Anyway that’s like, a lot of explaining. Again I really hope this doesn't come off as defensive, and that if it does you’ll forgive me. Obviously this is a very personal poem to me, and that’s how I like it, but I do want to be able to analyse and work on it objectively as well and I appreciate your comments and help.
I am in the middle of rewrites and I will take your technical notes into account before posting an edit up. Thank you for those notes specifically as well.
A couple of things came up in the poem that I feel like would be useful to address. I hope to not be defensive in this, especially as this is quite a personal work. Rather than explaining it to justify its failings, I hope to make clear what sort of situation and dynamic I am trying to evoke. I would appreciate any thoughts you have on it, and where I might have given the wrong picture and so on.

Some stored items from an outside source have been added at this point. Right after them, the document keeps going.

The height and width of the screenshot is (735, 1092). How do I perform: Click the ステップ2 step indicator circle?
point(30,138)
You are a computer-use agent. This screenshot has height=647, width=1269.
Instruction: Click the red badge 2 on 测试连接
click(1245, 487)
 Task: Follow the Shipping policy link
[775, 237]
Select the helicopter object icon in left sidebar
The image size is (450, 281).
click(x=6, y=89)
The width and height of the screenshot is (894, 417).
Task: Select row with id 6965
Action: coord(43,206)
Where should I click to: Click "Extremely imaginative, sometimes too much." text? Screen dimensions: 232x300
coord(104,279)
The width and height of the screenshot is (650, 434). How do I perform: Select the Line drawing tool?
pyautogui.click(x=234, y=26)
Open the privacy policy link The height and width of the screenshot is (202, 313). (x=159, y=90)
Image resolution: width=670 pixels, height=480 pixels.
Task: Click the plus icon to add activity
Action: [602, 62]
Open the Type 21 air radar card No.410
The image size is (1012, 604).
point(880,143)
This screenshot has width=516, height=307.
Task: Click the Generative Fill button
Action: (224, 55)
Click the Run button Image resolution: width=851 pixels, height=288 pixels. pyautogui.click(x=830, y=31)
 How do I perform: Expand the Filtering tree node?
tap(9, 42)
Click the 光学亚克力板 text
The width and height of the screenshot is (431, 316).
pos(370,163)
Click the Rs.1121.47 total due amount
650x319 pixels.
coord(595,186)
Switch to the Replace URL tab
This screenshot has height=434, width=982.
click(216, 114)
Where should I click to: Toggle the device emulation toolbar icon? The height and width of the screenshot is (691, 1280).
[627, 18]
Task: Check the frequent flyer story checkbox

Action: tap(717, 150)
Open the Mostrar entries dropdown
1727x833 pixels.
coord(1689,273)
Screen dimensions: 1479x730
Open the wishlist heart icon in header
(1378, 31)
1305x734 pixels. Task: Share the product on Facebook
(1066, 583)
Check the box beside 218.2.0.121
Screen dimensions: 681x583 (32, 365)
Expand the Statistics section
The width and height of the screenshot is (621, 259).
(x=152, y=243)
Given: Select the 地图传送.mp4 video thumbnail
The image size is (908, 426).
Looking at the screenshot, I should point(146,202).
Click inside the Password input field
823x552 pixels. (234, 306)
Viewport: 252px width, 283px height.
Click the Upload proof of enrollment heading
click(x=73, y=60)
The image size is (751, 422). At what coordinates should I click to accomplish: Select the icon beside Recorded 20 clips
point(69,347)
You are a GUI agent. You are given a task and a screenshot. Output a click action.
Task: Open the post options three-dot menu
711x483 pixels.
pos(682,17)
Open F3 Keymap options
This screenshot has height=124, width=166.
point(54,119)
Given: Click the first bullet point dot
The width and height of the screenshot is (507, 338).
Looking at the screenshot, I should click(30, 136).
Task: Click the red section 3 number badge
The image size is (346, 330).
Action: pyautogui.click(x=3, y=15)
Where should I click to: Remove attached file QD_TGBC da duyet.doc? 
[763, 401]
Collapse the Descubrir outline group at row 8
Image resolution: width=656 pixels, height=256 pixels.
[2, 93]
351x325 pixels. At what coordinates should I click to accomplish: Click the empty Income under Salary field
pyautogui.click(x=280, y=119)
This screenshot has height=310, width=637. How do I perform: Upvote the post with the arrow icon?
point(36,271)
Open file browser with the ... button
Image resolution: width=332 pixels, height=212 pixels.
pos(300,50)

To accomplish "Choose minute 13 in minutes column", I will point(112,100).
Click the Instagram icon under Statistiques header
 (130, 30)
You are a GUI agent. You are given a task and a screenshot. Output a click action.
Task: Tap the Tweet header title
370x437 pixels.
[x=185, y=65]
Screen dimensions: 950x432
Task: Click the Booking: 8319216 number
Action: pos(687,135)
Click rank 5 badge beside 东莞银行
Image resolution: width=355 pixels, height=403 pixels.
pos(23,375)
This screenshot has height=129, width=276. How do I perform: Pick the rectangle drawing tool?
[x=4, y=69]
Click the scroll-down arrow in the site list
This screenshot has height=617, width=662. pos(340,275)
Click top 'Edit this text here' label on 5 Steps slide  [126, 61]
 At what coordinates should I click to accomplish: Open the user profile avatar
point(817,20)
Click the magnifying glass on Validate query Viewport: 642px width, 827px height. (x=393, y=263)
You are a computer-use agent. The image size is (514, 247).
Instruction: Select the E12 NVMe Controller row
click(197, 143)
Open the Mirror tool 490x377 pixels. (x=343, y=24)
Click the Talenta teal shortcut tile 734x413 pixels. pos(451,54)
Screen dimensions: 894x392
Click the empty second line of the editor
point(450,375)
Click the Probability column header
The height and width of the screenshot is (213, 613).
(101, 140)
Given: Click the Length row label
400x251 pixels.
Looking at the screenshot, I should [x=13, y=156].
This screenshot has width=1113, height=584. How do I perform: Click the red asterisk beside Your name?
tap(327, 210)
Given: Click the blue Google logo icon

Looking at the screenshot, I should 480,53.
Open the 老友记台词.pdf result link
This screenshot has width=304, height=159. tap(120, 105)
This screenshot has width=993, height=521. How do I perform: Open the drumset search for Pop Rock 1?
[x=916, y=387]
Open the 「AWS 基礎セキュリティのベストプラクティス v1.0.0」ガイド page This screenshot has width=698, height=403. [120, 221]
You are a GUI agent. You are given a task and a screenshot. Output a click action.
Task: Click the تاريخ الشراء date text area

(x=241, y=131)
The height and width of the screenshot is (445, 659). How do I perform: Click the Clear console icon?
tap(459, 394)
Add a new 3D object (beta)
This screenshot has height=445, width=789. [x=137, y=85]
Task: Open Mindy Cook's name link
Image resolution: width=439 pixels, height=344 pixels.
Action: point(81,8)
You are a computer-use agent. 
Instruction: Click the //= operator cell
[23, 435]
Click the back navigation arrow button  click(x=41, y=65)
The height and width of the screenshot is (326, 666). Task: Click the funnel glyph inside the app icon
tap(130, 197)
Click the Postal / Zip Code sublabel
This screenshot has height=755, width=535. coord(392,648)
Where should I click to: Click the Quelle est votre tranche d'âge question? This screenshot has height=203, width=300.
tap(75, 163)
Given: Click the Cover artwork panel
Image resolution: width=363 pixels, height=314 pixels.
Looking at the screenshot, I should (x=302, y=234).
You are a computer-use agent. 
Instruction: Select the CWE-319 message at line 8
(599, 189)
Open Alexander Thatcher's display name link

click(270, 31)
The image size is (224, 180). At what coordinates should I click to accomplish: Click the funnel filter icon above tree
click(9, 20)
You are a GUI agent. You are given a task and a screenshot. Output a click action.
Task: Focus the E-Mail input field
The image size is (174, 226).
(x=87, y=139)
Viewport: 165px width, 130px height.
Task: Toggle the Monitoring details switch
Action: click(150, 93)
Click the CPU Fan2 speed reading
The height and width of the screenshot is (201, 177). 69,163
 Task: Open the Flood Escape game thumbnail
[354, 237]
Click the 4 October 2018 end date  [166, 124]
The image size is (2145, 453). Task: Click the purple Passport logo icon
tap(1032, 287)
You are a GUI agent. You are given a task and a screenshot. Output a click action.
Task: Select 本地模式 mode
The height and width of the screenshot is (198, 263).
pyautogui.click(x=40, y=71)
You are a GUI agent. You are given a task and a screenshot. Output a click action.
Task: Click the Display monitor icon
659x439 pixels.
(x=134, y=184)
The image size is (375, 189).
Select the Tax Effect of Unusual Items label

I think there is convention around referring to the voice as the speaker instead of the author, but here I feel like any attempt at covering the obvious autobiographical nature of the poem is a bit silly, so I will just speak directly. A lot of the references are either personal or potentially niche to my personal experiences/community, but I’d like to draw an analogy here: even though the many references from The Wasteland or Ulysses can be explained and traced and indeed there is a lot of value in analysing it in those ways, they are also pieces of writing that are powerful in their own right when the reader isn’t understanding of all the references. I feel similarly about my writing, just that instead of literary references, it’s personal ones; you might have no idea about the people I am talking about exactly are, what their exact relationships are, but the vague sense and emotion of it is what I really want to capture.
“When does N go to the sibs house? And why?”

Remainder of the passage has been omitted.